Exploiting Asynchrony for Performance and Fault Tolerance in Distributed Graph Processing
- Author(s): Vora, Keval
- Advisor(s): Gupta, Rajiv
- et al.
While various iterative graph algorithms can be expressed via asynchronous parallelism, lack of its proper understanding limits the performance benefits that can be achieved via informed relaxations. In this thesis, we capture the algorithmic intricacies and execution semantics that enable us to improve asynchronous processing and allow us to reason about semantics of asynchronous execution while leveraging its benefits. To this end, we specify the asynchronous processing model in a distributed setting by identifying key properties of read-write dependences and ordering of reads that expose the set of legal executions of an asynchronous program. And then, we develop techniques to exploit the availability of multiple legal executions by choosing faster executions that reduce communication and computation while processing static and dynamic graphs.
For static graphs, we first develop a relaxed consistency protocol to allow the use of stale values during processing in order to eliminate long latency communication operations by up to 58%, hence accelerating the overall processing by a factor of 2. Then, to efficiently handle machine failures, we present a light-weight confined recovery strategy that quickly constructs an alternate execution state that may be different from any previously encountered program state, but is nevertheless a legal state that guarantees correct asynchronous semantics upon resumption of execution. Our confined recovery strategy enables the processing to finish 1.5-3.2x faster compared to the traditional recovery mechanism when failures impact 1-6 machines of a 16 machine cluster.
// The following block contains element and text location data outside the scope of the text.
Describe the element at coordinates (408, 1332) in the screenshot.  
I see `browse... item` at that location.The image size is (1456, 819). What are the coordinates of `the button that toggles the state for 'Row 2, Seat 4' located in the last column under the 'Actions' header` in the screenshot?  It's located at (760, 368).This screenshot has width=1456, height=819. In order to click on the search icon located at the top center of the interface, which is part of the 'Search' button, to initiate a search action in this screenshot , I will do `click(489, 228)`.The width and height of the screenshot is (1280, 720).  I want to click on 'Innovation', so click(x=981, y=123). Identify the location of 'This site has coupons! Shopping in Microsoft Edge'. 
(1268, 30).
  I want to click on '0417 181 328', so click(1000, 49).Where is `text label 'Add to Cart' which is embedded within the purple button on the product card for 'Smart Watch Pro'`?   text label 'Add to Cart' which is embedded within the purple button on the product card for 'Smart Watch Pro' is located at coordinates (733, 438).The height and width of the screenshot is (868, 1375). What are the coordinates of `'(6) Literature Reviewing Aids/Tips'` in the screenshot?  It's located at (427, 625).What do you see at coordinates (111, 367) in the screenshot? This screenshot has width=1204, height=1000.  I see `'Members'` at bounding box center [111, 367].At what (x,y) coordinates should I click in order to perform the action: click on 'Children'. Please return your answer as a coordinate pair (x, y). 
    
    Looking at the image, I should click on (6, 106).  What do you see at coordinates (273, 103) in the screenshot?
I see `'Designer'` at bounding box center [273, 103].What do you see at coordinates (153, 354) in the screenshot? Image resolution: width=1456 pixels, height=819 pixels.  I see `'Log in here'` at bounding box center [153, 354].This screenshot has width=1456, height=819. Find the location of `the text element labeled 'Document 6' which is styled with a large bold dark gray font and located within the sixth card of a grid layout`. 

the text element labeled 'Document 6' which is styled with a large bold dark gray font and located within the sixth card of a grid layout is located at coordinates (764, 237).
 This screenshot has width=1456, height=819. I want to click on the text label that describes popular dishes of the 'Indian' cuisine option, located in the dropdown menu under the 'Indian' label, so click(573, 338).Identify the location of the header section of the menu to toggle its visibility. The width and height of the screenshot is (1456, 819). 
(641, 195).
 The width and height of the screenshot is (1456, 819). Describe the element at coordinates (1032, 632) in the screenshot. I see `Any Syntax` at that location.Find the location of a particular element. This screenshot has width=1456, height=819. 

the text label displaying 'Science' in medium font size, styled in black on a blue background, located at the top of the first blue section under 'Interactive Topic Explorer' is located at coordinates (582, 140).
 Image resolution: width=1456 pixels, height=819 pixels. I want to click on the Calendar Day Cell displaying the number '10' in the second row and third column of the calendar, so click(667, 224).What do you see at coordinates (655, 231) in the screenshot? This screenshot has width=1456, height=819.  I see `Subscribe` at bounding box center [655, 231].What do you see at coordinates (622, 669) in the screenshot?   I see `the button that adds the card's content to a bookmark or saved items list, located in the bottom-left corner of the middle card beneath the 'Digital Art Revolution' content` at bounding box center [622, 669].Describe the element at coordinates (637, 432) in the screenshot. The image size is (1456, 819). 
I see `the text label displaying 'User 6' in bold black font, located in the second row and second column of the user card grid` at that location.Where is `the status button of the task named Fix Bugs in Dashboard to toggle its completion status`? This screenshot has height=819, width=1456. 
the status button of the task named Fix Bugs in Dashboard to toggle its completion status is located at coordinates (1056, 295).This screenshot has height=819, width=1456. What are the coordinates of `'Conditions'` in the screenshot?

We further design techniques based on computation reordering and incremental computation to amortize the computation and communication costs incurred in processing evolving graphs, hence accelerating their processing by up to 10x. Finally, to process streaming graphs, we develop a dynamic dependence based incremental processing technique that identifies the minimal set of computations required to calculate the change in results that reflects the mutation in graph structure. We show that this technique not only produces correct results, but also improves processing by 8.5-23.7x.
Finally, we demonstrate the efficacy of asynchrony beyond distributed setting by leveraging it to design dynamic partitions that eliminate wasteful disk I/O involved in out-of-core graph processing by 25-76%.